JOB ITEM: In the agreement clause on Notes Trustees, at whose expense may a Notes Trustee request an opinion of counsel before taking action?
── EXTRACT PROVIDED
The provisions of this Clause 26 shall survive the termination of this Agreement.

 

26.2

No action

 

  (a)

Notwithstanding any other provision of this Agreement, no Notes Trustee shall have any obligation to take any action under this Agreement unless it is indemnified and/or secured and/or prefunded to its satisfaction in respect of all costs, expenses and liabilities which it would in its opinion thereby incur (including legal fees together with any associated VAT). No Notes Trustee shall have an obligation to indemnify any other person, whether or not a Party, in respect of any of the transactions contemplated by this Agreement. In no event shall the permissive rights of a Notes Trustee to take action under this Agreement be construed as an obligation to do so.

 

  (b)

Prior to taking any action under this Agreement any Notes Trustee may request and rely upon an opinion of counsel or opinion of another qualified expert, at the expense of the Parent or another Debtor.

 

  (c)

Notwithstanding any other provisions of this Agreement or any other Notes Finance Document to which a Notes Trustee is a party, in no event shall a Notes Trustee be liable for special, indirect, punitive or consequential loss or damages of any kind whatsoever (including but not limited to loss of business, goodwill, opportunity or profits) whether or not foreseeable even if such Notes Trustee has been advised of the likelihood of such loss or damage and regardless of whether the claim for loss or damage is made in negligence, for breach of contract or otherwise.
────
── SUPPLIED ENTRIES
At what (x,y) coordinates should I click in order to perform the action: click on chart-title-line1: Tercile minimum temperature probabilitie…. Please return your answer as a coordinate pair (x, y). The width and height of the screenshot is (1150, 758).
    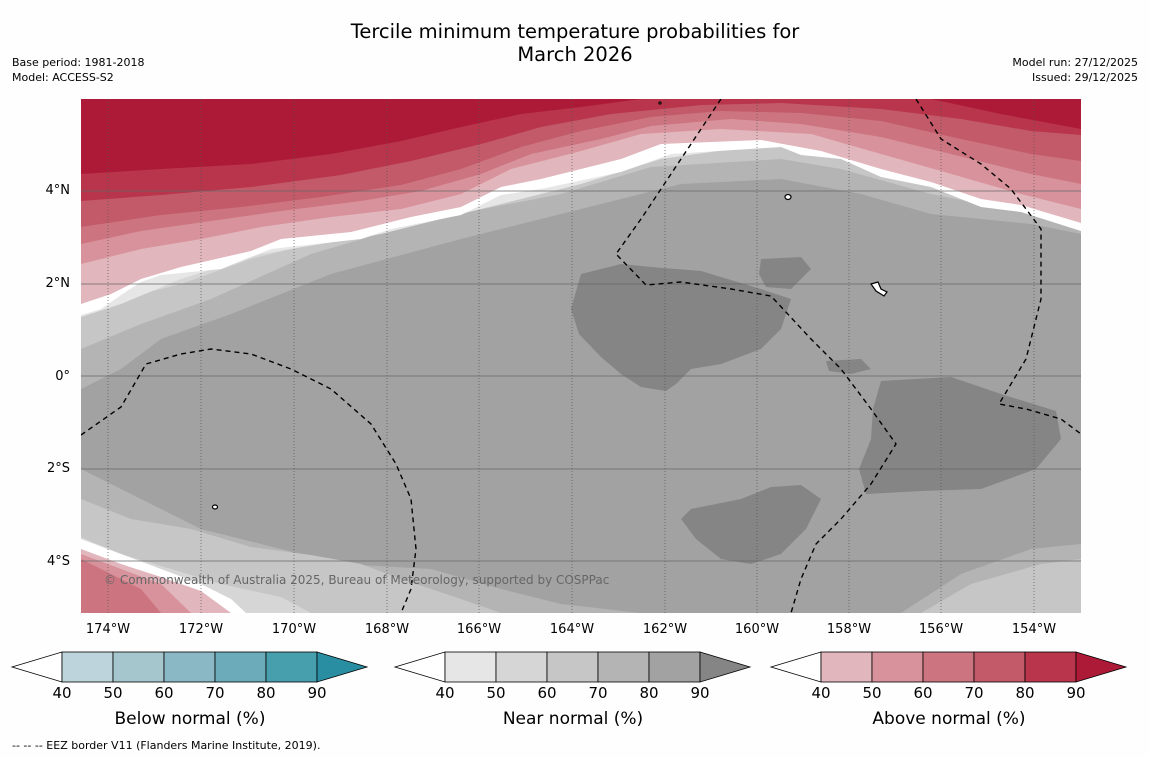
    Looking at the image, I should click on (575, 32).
────
── SUPPLIED ENTRIES
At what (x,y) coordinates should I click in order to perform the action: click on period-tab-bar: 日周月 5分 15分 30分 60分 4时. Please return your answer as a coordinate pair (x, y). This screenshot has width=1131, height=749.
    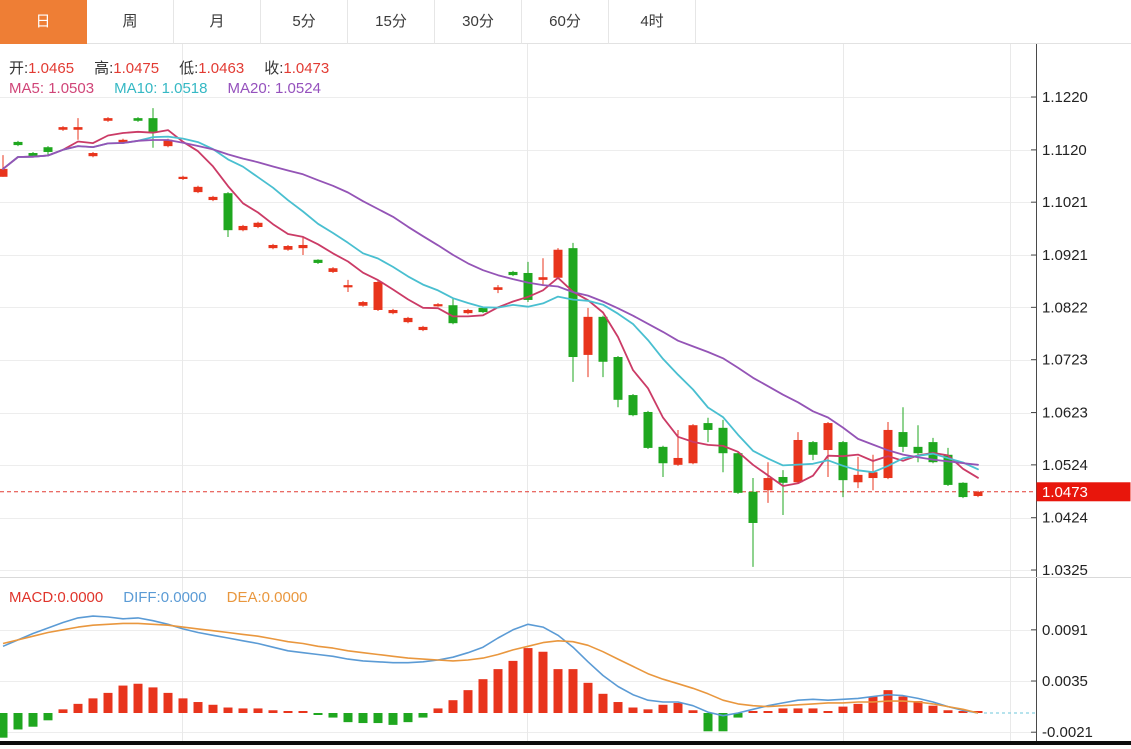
────
── SUPPLIED ENTRIES
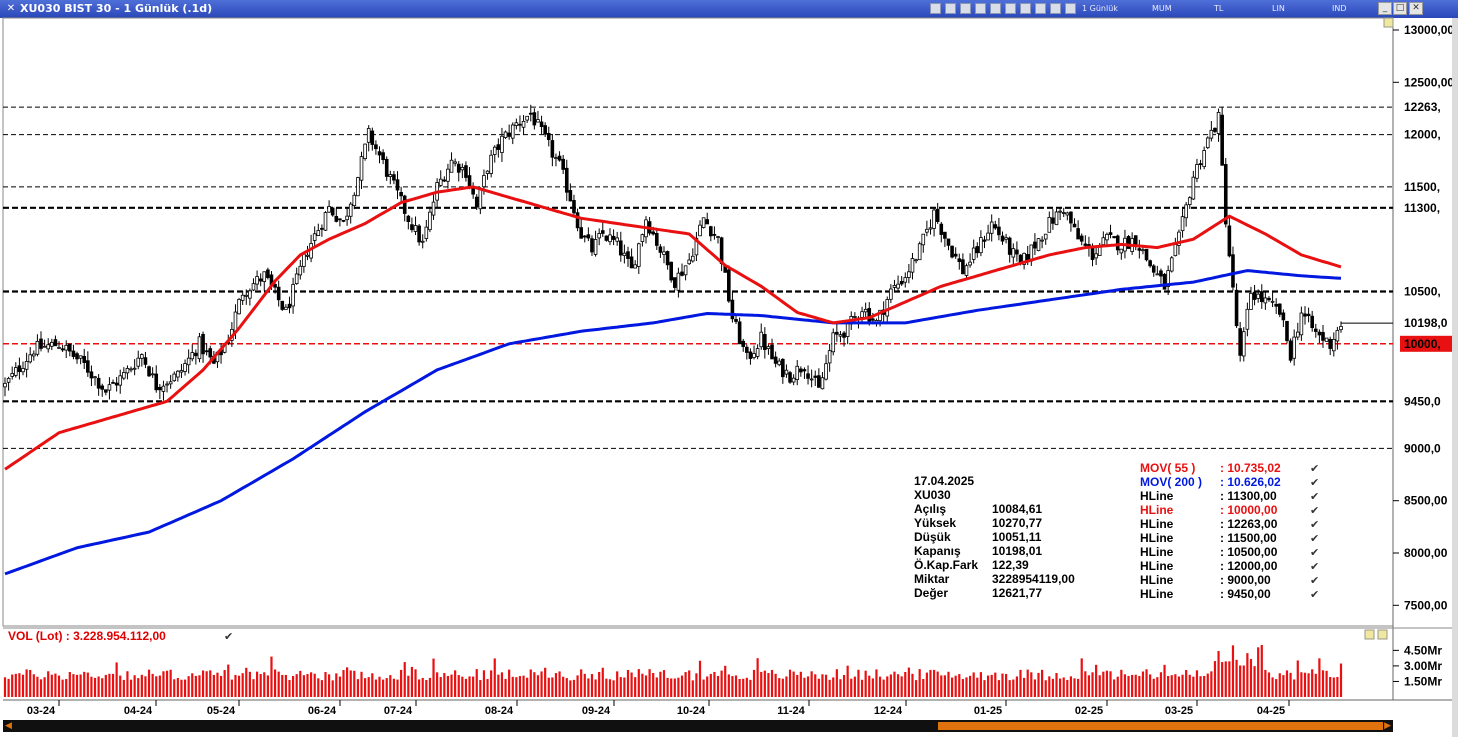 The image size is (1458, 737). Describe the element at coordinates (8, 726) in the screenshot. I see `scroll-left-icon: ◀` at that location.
────
SOLUTION: At the expense of the Parent or another Debtor.